> **WHAT IS BEING ASKED**: Reproduce the entries below verbatim, from the first line through the line that contains "Looking at the screenshot, I should click(x=434, y=4).", including that line. Output only those lines.

(Entries from a data source)
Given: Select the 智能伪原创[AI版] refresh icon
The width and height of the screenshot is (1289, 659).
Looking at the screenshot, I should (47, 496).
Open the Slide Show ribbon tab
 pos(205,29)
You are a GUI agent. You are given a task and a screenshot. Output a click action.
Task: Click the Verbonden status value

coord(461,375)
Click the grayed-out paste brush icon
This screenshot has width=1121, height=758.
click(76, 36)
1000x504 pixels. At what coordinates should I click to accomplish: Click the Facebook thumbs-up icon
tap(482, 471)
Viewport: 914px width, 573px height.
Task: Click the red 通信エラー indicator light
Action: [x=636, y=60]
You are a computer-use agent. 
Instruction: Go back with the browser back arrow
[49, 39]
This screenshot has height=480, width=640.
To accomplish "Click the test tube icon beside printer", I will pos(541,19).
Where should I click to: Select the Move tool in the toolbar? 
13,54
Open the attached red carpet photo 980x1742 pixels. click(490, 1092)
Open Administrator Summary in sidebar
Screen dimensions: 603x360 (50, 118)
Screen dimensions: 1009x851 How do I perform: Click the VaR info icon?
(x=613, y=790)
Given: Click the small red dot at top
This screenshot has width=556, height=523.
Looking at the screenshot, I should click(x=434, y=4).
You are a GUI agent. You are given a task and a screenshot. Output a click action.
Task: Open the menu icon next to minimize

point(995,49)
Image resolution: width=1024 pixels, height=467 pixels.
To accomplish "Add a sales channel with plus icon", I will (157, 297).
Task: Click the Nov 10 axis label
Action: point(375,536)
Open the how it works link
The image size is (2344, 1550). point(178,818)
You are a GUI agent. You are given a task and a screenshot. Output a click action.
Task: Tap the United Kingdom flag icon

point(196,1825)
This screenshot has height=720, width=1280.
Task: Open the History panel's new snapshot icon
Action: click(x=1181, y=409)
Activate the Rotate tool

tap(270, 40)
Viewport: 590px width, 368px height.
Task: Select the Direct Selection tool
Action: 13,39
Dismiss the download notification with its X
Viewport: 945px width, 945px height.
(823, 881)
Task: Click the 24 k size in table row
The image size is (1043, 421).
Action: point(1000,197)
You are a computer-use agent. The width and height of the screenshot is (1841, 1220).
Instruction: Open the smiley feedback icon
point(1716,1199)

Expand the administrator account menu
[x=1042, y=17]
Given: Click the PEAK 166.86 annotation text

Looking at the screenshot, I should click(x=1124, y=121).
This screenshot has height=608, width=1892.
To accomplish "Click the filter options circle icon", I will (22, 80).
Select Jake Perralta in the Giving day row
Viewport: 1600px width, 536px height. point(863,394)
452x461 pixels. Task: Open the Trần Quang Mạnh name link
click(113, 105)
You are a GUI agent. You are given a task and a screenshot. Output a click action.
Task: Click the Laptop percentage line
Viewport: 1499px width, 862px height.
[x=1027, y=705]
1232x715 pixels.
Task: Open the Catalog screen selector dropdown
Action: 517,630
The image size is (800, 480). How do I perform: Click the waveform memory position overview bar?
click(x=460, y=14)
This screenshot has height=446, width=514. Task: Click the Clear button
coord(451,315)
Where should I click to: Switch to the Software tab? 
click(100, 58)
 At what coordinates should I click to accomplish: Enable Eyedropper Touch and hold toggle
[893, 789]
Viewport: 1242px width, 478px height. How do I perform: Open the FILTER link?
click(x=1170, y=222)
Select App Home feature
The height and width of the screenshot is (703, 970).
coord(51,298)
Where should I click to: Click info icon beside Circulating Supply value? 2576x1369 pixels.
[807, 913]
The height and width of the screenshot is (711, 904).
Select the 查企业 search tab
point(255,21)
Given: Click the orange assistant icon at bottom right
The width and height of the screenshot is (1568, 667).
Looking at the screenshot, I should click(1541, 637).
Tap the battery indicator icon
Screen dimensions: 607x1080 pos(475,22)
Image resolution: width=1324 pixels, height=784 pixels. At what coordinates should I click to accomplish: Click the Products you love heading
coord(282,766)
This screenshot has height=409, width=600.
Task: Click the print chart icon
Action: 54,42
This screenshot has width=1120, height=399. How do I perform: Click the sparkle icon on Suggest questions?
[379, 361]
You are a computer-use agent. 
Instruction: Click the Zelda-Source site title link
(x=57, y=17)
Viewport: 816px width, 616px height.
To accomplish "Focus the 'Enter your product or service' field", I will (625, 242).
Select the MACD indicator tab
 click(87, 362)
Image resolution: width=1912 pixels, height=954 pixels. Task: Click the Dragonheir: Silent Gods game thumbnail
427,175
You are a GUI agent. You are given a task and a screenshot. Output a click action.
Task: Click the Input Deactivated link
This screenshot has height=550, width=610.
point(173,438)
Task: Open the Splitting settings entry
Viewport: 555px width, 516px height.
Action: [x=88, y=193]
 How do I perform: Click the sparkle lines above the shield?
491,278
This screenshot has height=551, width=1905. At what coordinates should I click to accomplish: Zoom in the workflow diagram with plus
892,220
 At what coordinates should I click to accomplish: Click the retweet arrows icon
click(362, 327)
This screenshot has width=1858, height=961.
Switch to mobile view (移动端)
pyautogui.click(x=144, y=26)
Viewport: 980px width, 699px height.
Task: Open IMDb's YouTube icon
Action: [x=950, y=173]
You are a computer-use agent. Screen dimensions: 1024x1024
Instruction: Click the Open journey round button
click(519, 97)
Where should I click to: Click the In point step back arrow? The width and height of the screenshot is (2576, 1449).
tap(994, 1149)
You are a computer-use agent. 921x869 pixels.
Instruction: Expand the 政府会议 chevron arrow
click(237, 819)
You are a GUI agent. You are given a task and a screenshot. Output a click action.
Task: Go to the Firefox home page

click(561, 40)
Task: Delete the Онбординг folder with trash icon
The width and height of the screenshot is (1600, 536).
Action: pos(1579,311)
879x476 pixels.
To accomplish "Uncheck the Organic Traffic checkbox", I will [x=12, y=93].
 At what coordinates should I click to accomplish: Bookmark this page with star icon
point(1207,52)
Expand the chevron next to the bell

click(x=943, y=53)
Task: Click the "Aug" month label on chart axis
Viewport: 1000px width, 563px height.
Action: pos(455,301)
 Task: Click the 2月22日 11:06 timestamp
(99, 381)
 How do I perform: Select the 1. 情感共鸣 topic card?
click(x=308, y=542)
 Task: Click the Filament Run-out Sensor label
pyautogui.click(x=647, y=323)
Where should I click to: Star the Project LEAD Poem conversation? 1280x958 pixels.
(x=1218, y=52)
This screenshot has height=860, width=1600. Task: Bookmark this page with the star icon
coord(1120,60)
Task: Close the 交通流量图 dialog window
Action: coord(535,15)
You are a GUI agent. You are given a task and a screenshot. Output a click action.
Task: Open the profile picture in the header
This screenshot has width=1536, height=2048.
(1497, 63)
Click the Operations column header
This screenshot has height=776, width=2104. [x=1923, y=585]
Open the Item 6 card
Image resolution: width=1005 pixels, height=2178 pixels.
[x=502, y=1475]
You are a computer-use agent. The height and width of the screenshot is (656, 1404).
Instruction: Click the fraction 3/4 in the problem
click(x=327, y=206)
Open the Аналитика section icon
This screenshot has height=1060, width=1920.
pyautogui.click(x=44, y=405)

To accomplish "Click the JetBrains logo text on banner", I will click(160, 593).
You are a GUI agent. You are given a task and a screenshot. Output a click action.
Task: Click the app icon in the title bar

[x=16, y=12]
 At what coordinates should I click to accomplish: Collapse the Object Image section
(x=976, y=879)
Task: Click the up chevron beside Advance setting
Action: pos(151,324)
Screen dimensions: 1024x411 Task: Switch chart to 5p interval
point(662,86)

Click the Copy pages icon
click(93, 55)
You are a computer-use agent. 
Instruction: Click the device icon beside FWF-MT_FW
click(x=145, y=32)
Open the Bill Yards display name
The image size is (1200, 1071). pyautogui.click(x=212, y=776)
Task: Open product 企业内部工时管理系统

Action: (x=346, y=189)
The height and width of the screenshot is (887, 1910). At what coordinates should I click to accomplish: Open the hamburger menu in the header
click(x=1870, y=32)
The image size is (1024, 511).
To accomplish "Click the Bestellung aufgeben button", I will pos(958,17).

> **FINISHED TASK**:
Given: Select the 智能伪原创[AI版] refresh icon
The width and height of the screenshot is (1289, 659).
Looking at the screenshot, I should (47, 496).
Open the Slide Show ribbon tab
 pos(205,29)
You are a GUI agent. You are given a task and a screenshot. Output a click action.
Task: Click the Verbonden status value

coord(461,375)
Click the grayed-out paste brush icon
This screenshot has width=1121, height=758.
click(76, 36)
1000x504 pixels. At what coordinates should I click to accomplish: Click the Facebook thumbs-up icon
tap(482, 471)
Viewport: 914px width, 573px height.
Task: Click the red 通信エラー indicator light
Action: [x=636, y=60]
You are a computer-use agent. 
Instruction: Go back with the browser back arrow
[49, 39]
This screenshot has height=480, width=640.
To accomplish "Click the test tube icon beside printer", I will pos(541,19).
Where should I click to: Select the Move tool in the toolbar? 
13,54
Open the attached red carpet photo 980x1742 pixels. click(490, 1092)
Open Administrator Summary in sidebar
Screen dimensions: 603x360 (50, 118)
Screen dimensions: 1009x851 How do I perform: Click the VaR info icon?
(x=613, y=790)
Given: Click the small red dot at top
This screenshot has width=556, height=523.
Looking at the screenshot, I should click(x=434, y=4).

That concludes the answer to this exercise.